Originally, Seongmin was the student I was closest to, but as time went on, Byeongchan, Kwonwook and Changhyeon, his very close friends, started coming by the office during lunch to find him, or after school to wait to walk home together.

Byeongchan is one of the two who I referred to in the previous post -- the two who were, earlier this year, repeatedly molested by a group of older men in Jongno. The other student who was molested used to always be seen by Byeongchan's side, but shortly after it happened, they split off from one another. I don't know the specifics of why, but I have some idea. As I'm sure you do as well. Byeongchan and Changhyeon are hard to discuss separately, because they are always together, and they've been always together since they were in the first grade. Kwonwook completes their traveling trifecta. Seongmin is a little separated out, simply because he is an A ban student, and they are B ban, in all subjects. He naturally runs with a different crowd, because his class time is spent with other students.

Byeongchan is gay. I would bet my life that Changhyeon is also gay, but I've never heard anything to confirm this. But I feel it in the same way that I felt that Byeongchan and Seongmin were gay from the very first day that I met them. I don't believe that Kwonwook is, but I have no way of knowing.

Have you got all that? I feel like a Russian novelist. I'm sorry.

At any rate, as these students were hanging around the office waiting on Seongmin, they began to peck around in what little English they had between them, with Seongmin filling in a lot of the gaps as he wandered about sweeping, to speak with me. The real bonding moment came when they started flipping through my Korean book, which I'd left out on my desk and realized what level I was at. After that, all language shackles were shrugged off. We were BFF.

It might be important to note that this happened after the end of the first semester, which means that I am no longer teaching these boys and will not ever teach them again. After that happens, I allow a lot of lines to be crossed that remain very firm while I am still dealing with students in a classroom setting. Hence the speaking in Korean.

Task objective: Extend the account of a teacher becoming close with four students, picking up after its last sentence.

Dataset rows:
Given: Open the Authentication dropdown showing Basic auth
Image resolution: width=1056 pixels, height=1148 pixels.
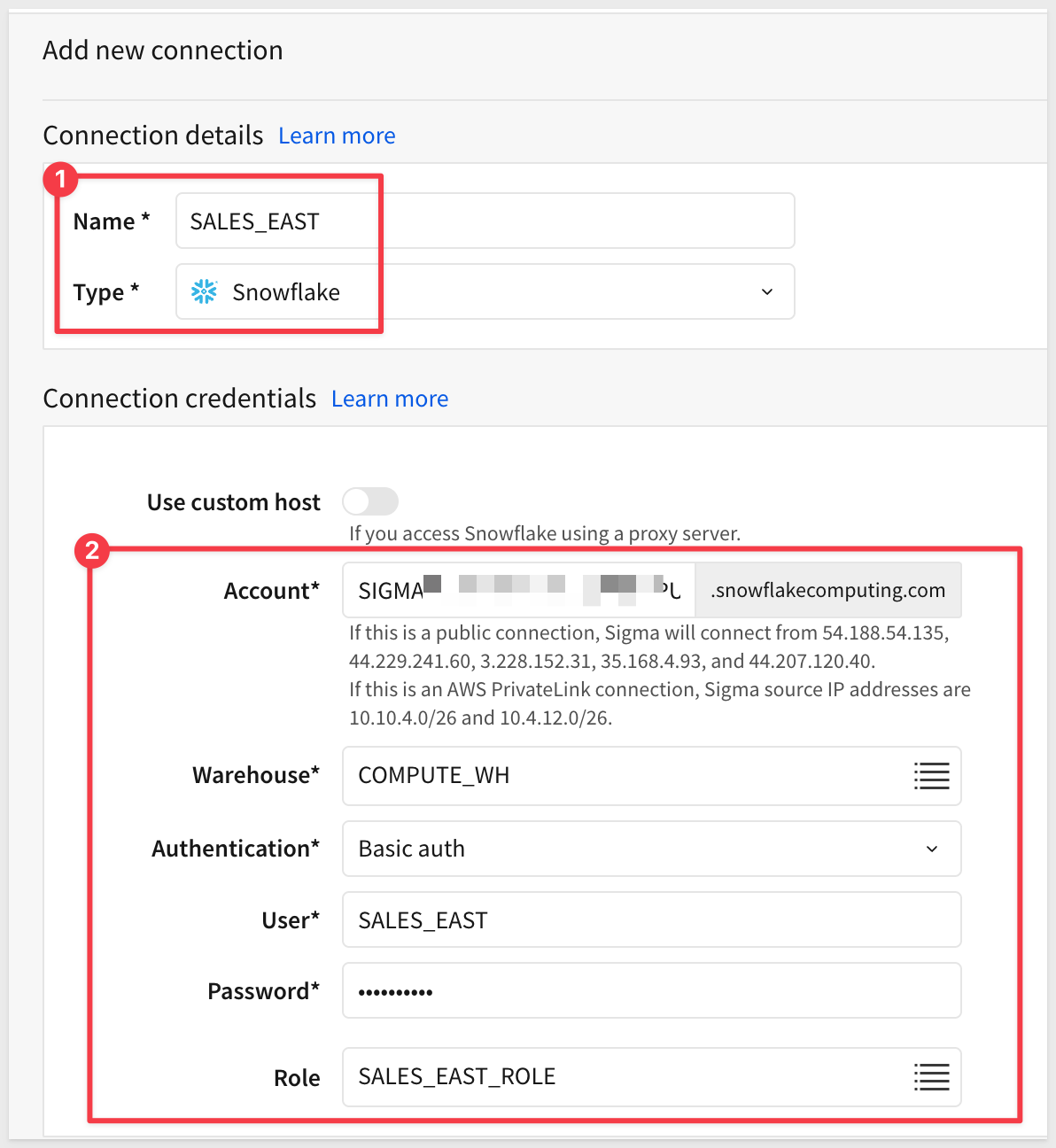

...

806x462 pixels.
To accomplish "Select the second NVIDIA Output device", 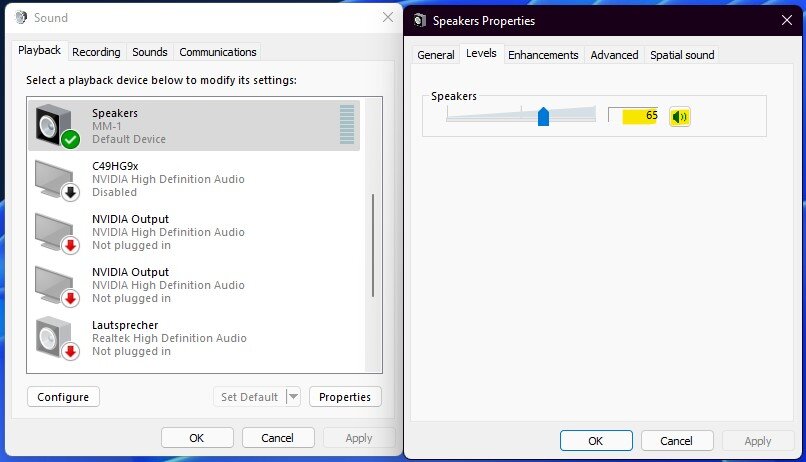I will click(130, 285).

Answer to the exercise:
Anyway, the situation developed to where they were no longer coming to the office to find Seongmin. Now, they finish their lunch in a hurry every day and spend the remaining forty minutes in my office annoying me. Peeking over my shoulder at my computer monitor, digging through my materials for their 후배 that week, analyzing and tsking over my Korean homework, asking me nosy personal questions and eating anything edible that I have. In fact, their feelings got very hurt earlier this week when I was editing an exam during lunch time. They were fooling around by my desk occasionally interrupting me to ask some inane thing, until HT told them that I was working, that they were noisy and that they needed to get out. That was on Monday. Tuesday, they didn't come. Yesterday, only Kwonwook had the guts to show his face, and even then he spent the first ten minutes wandering in tentative circles around the office muttering about where Seongmin was, although we both knew full well he was down in their classroom.

Kwonwook is by far the loudest, although Byeongchan is not far behind. Kwonwook wants to be a pet shop owner, and Byeongchan wants to be a fashion designer. He wants to make clothes like the ones that Lady Gaga, his favorite singer, wears. Changhyeon is very quiet and not sure what he wants to be.

During all of this, a load of other students are in and out of the office, either performing tasks for other teachers or just stopping in to hang out for a bit. The other boys tease these guys a lot. It's mostly friendly, but sometimes it crosses lines, as it has a way of doing with kids. The whole group is known the school over for being a little effeminate, although this doesn't really seem to bother anyone in a serious way. What they do constantly scoff at is the boys speaking to me in Korean. It's always the A ban boys who get their feathers ruffled about it, commenting that if they can't speak English, they shouldn't be harassing the foreign teacher in the first place. But Kwonwook just shouts back at them that, of course I can understand them and I speak Korean very well and they don't know anything about it anyway, so mind your own business. Then does a superior kind of eye roll, and turns back to our conversation. The other two just kind of ignore it.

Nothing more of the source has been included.